From the entries that follow, reproduce exactly and only the lines from the line with "Get MyIPU on the Google Play badge" to the line with "Given: Click the zoom extents icon", endpoints included.

SOURCE MATERIAL ->
= Beginning of Section =

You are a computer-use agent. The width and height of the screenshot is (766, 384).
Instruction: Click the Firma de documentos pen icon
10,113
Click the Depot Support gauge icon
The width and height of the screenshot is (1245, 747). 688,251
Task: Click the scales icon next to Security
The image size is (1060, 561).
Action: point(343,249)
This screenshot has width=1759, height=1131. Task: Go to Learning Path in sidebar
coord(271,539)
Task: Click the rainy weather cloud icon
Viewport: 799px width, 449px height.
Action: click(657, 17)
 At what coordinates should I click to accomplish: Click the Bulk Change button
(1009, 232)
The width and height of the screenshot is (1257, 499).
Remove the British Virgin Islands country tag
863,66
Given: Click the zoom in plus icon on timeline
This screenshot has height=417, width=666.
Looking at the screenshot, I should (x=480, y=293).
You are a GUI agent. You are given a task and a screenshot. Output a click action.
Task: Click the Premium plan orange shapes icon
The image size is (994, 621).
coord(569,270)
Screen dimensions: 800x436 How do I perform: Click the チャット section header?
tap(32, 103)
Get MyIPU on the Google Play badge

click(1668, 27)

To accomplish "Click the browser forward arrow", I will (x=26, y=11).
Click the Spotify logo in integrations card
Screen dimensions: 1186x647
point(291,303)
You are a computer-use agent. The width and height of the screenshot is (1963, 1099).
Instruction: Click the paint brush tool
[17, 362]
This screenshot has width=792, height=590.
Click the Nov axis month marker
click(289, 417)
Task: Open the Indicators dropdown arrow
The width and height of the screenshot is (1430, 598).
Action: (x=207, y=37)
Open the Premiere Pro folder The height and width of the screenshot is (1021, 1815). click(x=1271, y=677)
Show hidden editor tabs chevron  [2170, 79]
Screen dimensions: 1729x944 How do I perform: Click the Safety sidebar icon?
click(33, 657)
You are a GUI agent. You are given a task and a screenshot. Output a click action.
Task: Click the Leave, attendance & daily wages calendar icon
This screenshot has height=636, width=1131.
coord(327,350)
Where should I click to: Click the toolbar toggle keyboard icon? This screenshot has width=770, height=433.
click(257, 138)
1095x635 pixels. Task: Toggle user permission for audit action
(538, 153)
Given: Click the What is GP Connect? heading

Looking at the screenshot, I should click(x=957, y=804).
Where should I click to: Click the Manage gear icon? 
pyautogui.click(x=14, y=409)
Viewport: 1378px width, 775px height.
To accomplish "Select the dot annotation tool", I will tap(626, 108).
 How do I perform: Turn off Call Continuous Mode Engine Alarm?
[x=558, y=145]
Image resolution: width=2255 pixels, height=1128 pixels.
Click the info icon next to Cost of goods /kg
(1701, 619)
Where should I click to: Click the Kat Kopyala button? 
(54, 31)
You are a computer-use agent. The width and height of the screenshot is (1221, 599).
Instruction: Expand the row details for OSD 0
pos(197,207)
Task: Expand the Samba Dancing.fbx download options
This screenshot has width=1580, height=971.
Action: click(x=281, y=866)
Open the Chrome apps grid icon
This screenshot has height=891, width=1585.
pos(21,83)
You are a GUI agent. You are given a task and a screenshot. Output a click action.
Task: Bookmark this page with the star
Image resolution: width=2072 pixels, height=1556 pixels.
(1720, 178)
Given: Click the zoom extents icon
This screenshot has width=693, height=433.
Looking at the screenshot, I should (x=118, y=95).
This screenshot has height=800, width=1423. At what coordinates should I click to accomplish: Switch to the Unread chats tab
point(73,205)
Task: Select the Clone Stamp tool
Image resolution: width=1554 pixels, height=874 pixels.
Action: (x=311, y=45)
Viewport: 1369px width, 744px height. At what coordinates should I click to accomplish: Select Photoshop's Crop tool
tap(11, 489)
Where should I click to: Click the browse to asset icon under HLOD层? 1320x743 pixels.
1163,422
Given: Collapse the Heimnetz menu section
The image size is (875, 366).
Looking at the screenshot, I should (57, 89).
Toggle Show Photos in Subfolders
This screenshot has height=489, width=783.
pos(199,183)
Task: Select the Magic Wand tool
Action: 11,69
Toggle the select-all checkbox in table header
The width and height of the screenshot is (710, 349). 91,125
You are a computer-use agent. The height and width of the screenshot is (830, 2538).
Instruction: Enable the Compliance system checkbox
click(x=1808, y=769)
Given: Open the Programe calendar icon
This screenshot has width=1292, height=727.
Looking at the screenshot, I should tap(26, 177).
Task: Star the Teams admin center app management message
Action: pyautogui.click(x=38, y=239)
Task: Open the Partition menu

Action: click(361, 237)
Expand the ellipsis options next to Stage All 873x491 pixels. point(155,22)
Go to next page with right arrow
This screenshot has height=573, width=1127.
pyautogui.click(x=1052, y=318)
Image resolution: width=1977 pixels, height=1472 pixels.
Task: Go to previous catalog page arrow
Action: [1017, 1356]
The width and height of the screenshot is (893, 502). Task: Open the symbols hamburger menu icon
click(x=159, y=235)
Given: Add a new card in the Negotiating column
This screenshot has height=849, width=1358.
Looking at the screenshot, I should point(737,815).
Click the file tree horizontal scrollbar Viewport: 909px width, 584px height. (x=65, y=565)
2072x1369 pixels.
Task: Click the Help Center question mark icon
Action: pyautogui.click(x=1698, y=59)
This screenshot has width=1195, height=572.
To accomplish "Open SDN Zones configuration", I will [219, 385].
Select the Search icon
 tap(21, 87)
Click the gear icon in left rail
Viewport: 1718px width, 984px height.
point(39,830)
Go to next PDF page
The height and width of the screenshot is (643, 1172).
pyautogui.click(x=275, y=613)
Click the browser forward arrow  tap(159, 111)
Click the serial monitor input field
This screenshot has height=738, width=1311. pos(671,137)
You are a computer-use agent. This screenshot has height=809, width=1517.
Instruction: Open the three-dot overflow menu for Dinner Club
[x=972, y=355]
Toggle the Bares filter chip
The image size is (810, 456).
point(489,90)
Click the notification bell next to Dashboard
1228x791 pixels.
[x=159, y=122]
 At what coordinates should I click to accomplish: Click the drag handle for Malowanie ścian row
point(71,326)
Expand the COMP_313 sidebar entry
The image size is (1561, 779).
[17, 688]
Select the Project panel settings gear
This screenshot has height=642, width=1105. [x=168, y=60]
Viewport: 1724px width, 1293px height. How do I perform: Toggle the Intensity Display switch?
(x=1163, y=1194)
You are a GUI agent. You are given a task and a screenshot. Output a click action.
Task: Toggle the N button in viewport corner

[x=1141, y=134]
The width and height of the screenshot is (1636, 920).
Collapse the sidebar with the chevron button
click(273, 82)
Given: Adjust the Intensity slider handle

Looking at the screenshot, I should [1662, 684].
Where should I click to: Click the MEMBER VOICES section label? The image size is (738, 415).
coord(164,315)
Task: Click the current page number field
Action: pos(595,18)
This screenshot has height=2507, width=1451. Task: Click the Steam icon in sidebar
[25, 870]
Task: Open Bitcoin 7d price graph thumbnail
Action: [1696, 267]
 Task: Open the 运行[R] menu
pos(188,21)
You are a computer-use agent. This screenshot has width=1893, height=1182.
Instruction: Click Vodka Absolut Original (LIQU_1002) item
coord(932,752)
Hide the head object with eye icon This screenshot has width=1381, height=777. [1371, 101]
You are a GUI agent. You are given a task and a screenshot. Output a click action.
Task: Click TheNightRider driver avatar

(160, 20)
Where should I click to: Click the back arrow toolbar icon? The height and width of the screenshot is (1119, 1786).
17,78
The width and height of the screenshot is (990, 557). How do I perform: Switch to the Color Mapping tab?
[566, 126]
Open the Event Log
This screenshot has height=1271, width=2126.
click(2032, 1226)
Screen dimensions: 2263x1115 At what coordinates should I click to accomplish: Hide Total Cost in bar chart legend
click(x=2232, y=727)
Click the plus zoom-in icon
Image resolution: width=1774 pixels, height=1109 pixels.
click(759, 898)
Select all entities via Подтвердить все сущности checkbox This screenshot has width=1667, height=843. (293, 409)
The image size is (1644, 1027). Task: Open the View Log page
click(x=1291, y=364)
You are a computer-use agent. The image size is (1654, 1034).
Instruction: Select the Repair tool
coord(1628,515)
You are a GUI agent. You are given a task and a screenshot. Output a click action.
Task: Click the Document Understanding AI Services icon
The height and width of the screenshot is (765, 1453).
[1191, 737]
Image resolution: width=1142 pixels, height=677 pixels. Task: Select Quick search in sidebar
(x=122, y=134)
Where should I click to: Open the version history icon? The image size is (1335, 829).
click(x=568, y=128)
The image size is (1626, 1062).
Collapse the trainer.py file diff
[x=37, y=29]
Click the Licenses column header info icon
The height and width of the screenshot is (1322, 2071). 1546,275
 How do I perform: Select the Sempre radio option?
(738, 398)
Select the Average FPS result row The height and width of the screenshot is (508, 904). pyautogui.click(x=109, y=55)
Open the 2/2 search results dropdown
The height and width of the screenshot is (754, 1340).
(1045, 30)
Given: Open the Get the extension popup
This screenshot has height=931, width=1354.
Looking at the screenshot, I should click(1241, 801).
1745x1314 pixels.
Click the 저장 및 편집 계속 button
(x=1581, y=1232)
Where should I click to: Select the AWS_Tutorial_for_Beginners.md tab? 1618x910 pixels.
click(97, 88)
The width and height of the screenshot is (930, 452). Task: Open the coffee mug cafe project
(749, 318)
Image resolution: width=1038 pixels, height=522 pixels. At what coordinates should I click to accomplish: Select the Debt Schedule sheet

= End of Section =

TASK RESULT ->
Get MyIPU on the Google Play badge

click(1668, 27)

To accomplish "Click the browser forward arrow", I will (x=26, y=11).
Click the Spotify logo in integrations card
Screen dimensions: 1186x647
point(291,303)
You are a computer-use agent. The width and height of the screenshot is (1963, 1099).
Instruction: Click the paint brush tool
[17, 362]
This screenshot has width=792, height=590.
Click the Nov axis month marker
click(289, 417)
Task: Open the Indicators dropdown arrow
The width and height of the screenshot is (1430, 598).
Action: (x=207, y=37)
Open the Premiere Pro folder The height and width of the screenshot is (1021, 1815). click(x=1271, y=677)
Show hidden editor tabs chevron  [2170, 79]
Screen dimensions: 1729x944 How do I perform: Click the Safety sidebar icon?
click(33, 657)
You are a GUI agent. You are given a task and a screenshot. Output a click action.
Task: Click the Leave, attendance & daily wages calendar icon
This screenshot has height=636, width=1131.
coord(327,350)
Where should I click to: Click the toolbar toggle keyboard icon? This screenshot has width=770, height=433.
click(257, 138)
1095x635 pixels. Task: Toggle user permission for audit action
(538, 153)
Given: Click the What is GP Connect? heading

Looking at the screenshot, I should click(x=957, y=804).
Where should I click to: Click the Manage gear icon? 
pyautogui.click(x=14, y=409)
Viewport: 1378px width, 775px height.
To accomplish "Select the dot annotation tool", I will tap(626, 108).
 How do I perform: Turn off Call Continuous Mode Engine Alarm?
[x=558, y=145]
Image resolution: width=2255 pixels, height=1128 pixels.
Click the info icon next to Cost of goods /kg
(1701, 619)
Where should I click to: Click the Kat Kopyala button? 
(54, 31)
You are a computer-use agent. The width and height of the screenshot is (1221, 599).
Instruction: Expand the row details for OSD 0
pos(197,207)
Task: Expand the Samba Dancing.fbx download options
This screenshot has width=1580, height=971.
Action: click(x=281, y=866)
Open the Chrome apps grid icon
This screenshot has height=891, width=1585.
pos(21,83)
You are a GUI agent. You are given a task and a screenshot. Output a click action.
Task: Bookmark this page with the star
Image resolution: width=2072 pixels, height=1556 pixels.
(1720, 178)
Given: Click the zoom extents icon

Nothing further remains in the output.